Potential additive effects of multitarget DBS electrodes have already been suggested [1216, 1822]. Previous successfully combined PD targets include GPi and STN [15, 18, 22], pendunculopontine nucleus (PPN) [22] or intra-laminar complex thalamic nuclei comprising the centromedian and parafascicular nucleus (CM/Pf) [16, 22], as well as STN with CM/Pf [17, 22], PPN [11, 19, 21, 22] and cZI [13] or PPN in combination with the cZI [12, 13]. In the present case, although ultimately the exact complementary effect of dual stimulation is not completely clear, a synergic effect obtained through simultaneous Vim and STN stimulation would be in line with these previous observations. However, as the Vim electrode was recognised to be suboptimally located in the target, it is unlikely that the VTA reached the optimal Vim target via the thalamic electrode.
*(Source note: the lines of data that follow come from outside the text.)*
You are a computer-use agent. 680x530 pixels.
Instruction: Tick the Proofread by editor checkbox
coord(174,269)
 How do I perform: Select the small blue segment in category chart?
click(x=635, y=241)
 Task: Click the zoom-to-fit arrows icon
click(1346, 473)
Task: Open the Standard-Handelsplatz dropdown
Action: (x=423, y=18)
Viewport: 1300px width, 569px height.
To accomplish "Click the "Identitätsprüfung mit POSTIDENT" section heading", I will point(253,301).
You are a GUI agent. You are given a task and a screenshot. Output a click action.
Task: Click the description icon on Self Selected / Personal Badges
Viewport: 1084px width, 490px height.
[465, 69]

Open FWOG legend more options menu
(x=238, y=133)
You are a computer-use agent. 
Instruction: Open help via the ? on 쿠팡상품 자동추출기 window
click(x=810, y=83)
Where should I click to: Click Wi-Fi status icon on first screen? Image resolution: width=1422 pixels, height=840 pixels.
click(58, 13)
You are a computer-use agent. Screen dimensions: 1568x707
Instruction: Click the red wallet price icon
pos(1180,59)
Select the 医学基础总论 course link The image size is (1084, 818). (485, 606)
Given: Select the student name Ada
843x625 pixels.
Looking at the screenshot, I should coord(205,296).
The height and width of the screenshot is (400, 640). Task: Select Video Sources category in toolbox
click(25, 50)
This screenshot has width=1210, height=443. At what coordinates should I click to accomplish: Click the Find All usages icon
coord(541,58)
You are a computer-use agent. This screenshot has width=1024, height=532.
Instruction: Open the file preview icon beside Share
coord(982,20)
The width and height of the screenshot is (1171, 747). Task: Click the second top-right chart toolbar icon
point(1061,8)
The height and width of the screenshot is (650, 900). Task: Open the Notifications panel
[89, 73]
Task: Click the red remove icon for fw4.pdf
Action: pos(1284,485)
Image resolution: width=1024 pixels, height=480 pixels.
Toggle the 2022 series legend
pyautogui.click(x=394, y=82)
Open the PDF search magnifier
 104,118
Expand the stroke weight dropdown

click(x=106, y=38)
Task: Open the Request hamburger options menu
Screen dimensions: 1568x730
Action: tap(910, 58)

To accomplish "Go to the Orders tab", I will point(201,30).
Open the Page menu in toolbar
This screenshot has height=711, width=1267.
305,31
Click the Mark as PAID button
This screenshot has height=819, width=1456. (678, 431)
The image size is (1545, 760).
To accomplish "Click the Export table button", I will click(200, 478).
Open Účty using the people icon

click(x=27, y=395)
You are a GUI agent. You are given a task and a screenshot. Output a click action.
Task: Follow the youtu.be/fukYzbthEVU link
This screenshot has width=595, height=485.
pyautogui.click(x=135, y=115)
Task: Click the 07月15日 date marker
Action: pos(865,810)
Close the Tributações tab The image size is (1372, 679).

The vicinity of the two leads, the position of the stimulating contacts slightly inferior to the thalamus and in the superior aspect of the STN, as well as the supposition that the VTAs overlapped in the cZI, raise questions about the stimulation of this area as the underlying mechanism for successful tremor control when both electrodes are activated. The cZI was reported to be an effective target for parkinsonian tremor [2, 3]. Furthermore, stimulation of the subthalamic area involving the cZI might be more effective than Vim stimulation in patients with severe intentional tremor or ET [4, 5]. Effective active cathode locations reported include (mm): 12.6 ± 1.4 LAT, 7.0 ± 1.2 AP, 2.0 ± 1.8 VERT [2] and 12.7 ± 1.4 LAT, 7.0 ± 1.6 AP, 1.5 ± 2.0 VERT in relation to the MCP [9]. In the present case, the location of overlapping VTA between Vim and STN stimulation is in accordance with these previously reported coordinates (Fig. 1) and supports the hypothesis of an additional benefit of dual stimulation through cZI stimulation. As suggested by both anatomical investigations [7] and diffusion tensor imaging studies [4], the dentato-rubro-thalamic tract seems to be most closely associated with DBS-induced improvement of tremor.

Conclusions

Combined Vim and STN DBS showed a synergic effect in the treatment of parkinsonian tremor. Although an additive effect of the stimulation of two different targets might be the mechanism underlying tremor suppression, we postulate that the combined stimulation of the posterior subthalamic area (PSA) including the cZI affected by both electrodes, could better explain this phenomenon. Inclusion of the cZI is expected based on the location of the stimulating contacts as well as their respective VTA.